Entries about locating items on screens:
=====

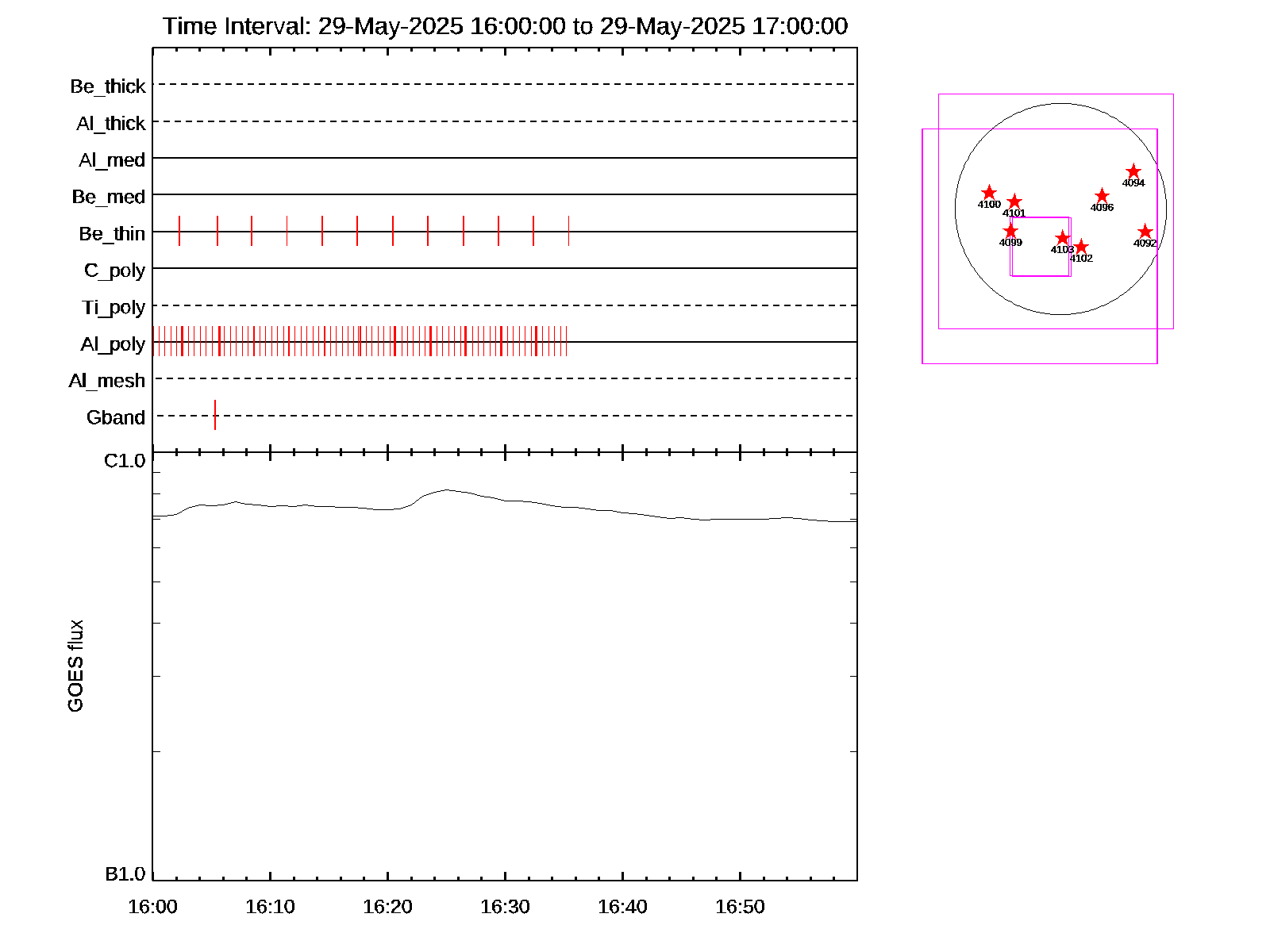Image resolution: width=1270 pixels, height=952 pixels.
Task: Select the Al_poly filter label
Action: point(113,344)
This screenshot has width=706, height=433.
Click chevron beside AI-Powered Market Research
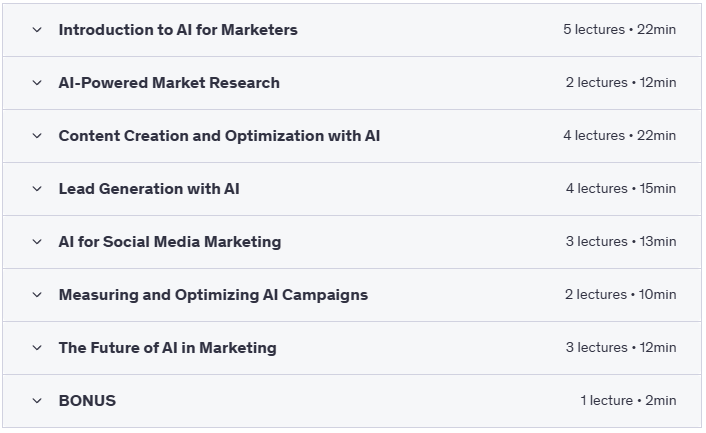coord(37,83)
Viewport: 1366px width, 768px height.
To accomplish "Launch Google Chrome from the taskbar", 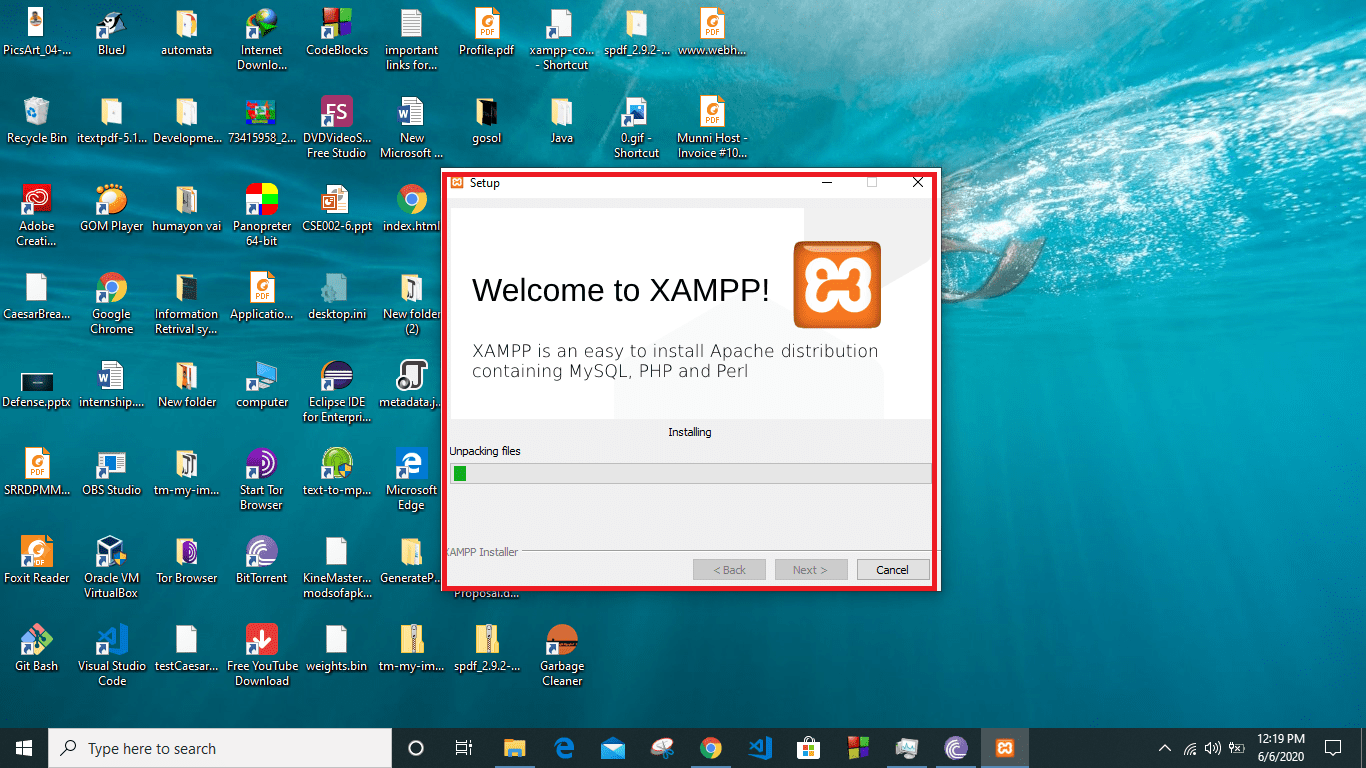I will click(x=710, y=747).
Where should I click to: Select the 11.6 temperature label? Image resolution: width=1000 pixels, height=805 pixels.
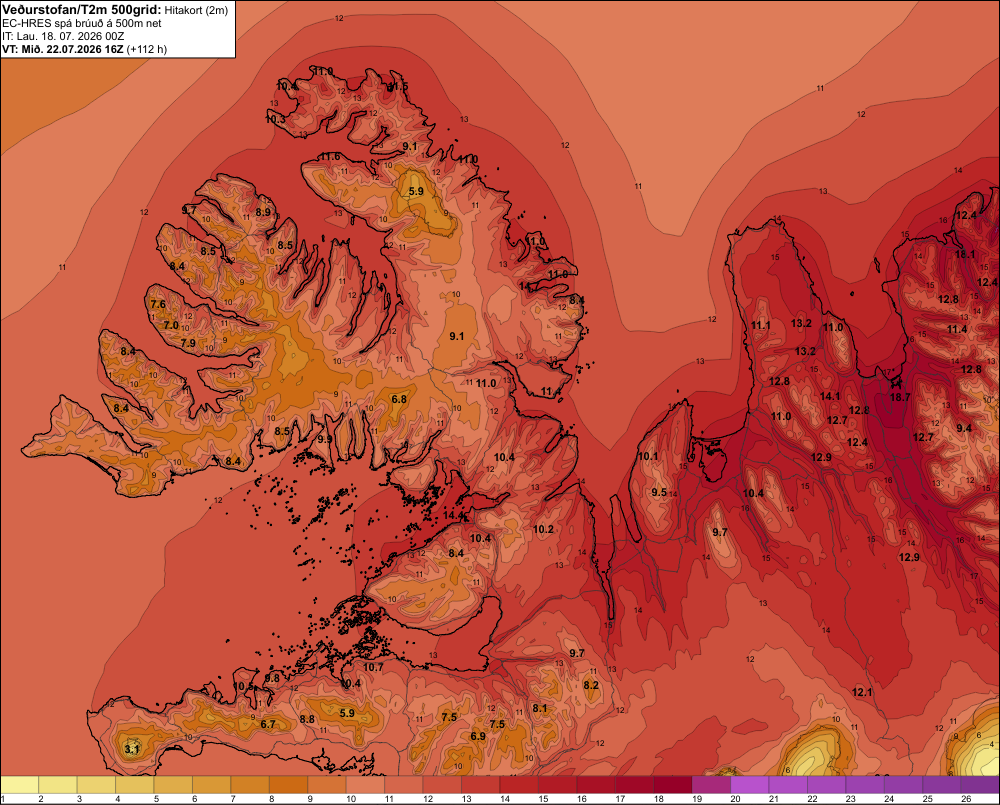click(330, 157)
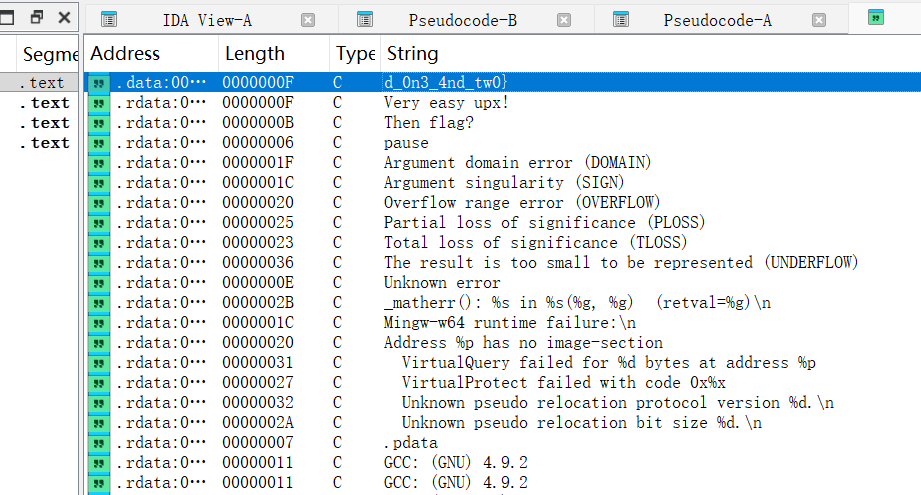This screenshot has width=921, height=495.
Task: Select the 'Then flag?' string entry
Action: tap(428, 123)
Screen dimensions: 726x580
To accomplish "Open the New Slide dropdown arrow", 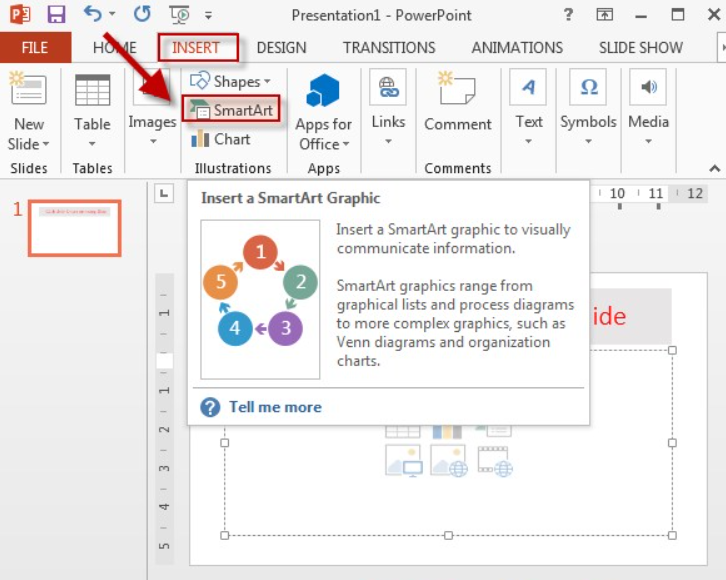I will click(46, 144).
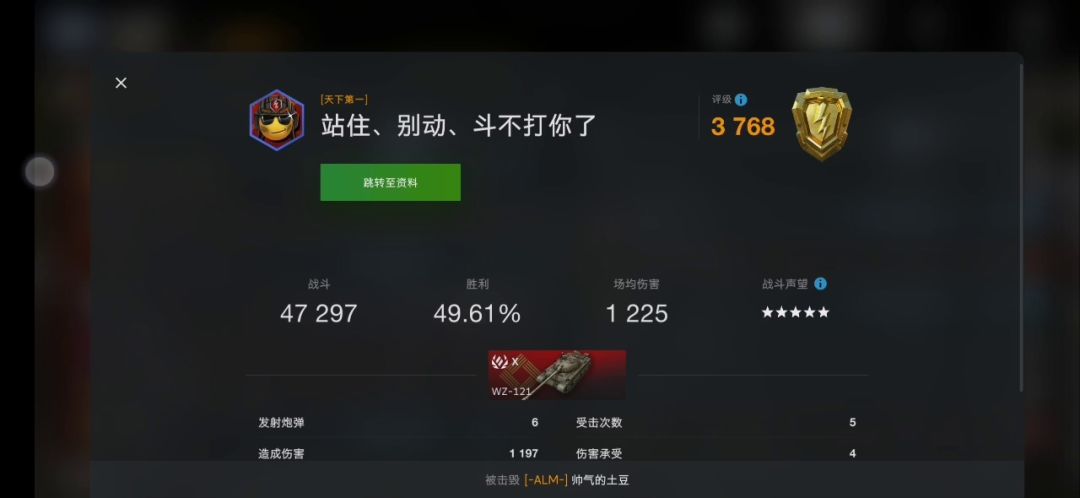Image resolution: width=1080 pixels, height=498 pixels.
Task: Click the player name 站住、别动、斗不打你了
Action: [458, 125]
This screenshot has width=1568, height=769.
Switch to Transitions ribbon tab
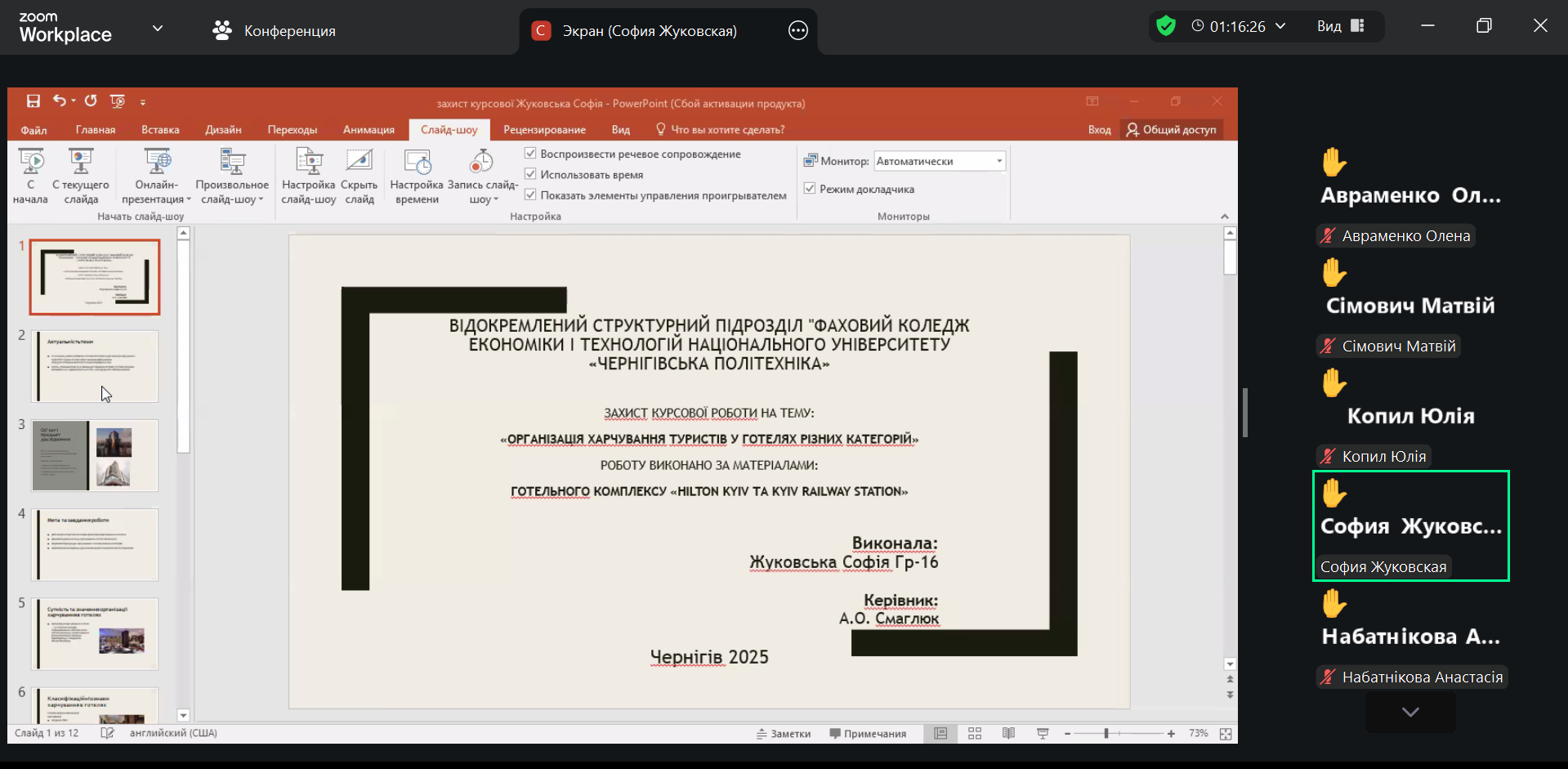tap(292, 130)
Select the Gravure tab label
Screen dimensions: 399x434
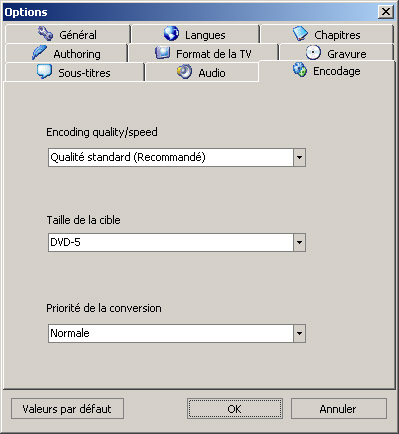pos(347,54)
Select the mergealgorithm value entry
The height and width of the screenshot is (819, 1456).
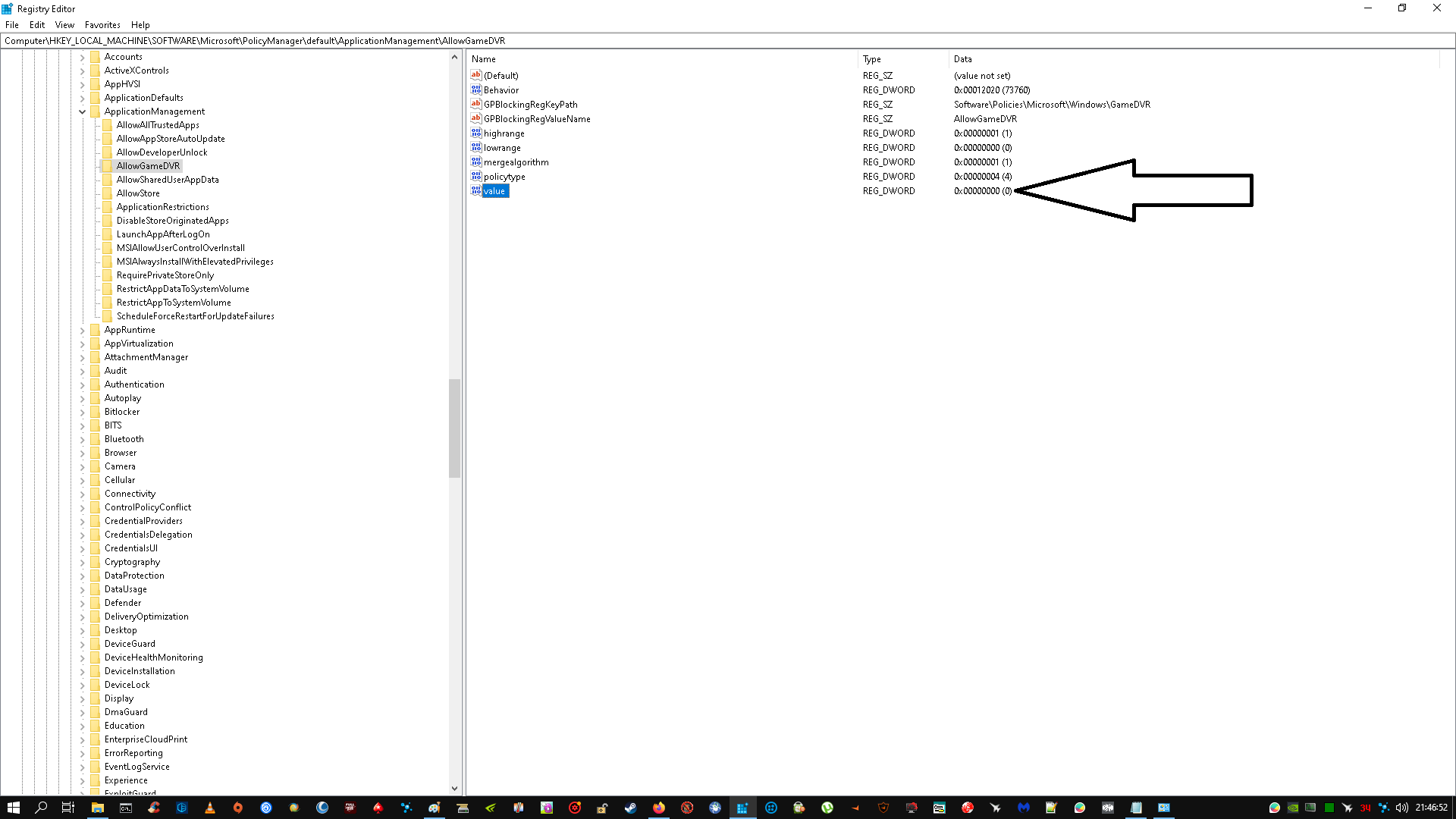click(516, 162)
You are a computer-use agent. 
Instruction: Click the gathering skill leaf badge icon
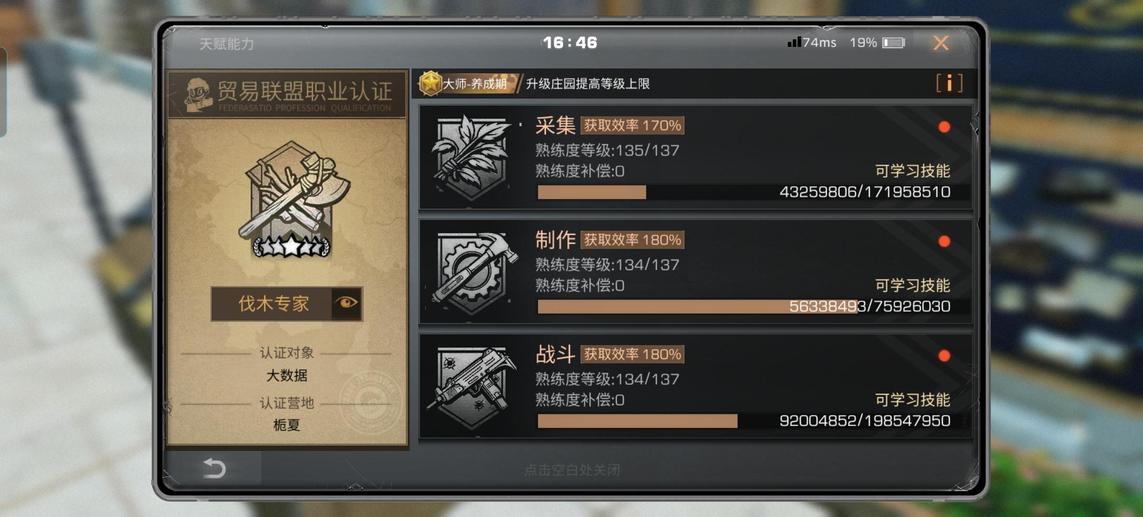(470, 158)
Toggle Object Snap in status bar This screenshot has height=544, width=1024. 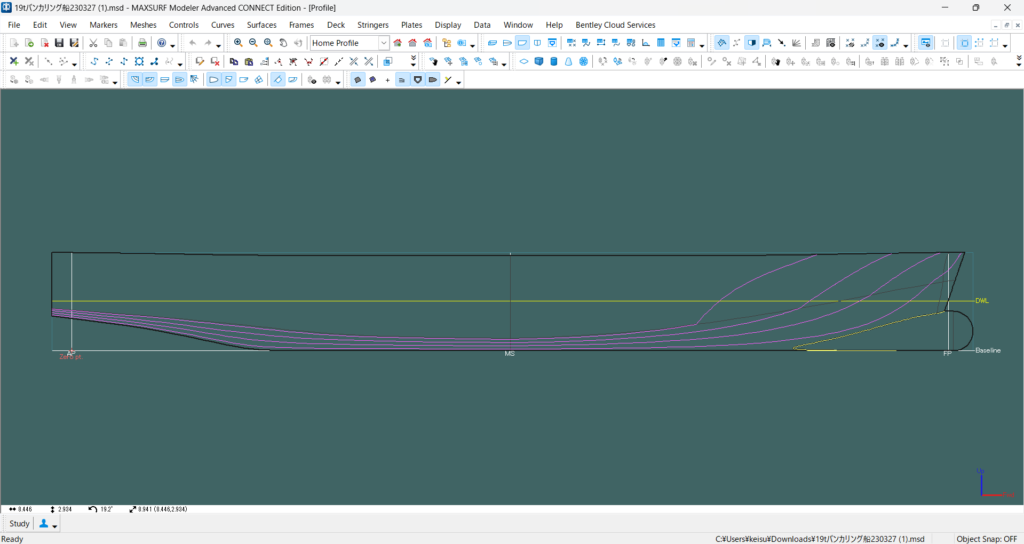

=====

Extract everything from the line containing "Select the mergealgorithm value entry" down through the end of the entries, copying each line verbatim and omitting the pictures.

_SOLUTION TO THIS EXERCISE_:
Select the mergealgorithm value entry
The height and width of the screenshot is (819, 1456).
click(516, 162)
You are a computer-use agent. 
Instruction: Click the gathering skill leaf badge icon
(470, 158)
Toggle Object Snap in status bar This screenshot has height=544, width=1024. 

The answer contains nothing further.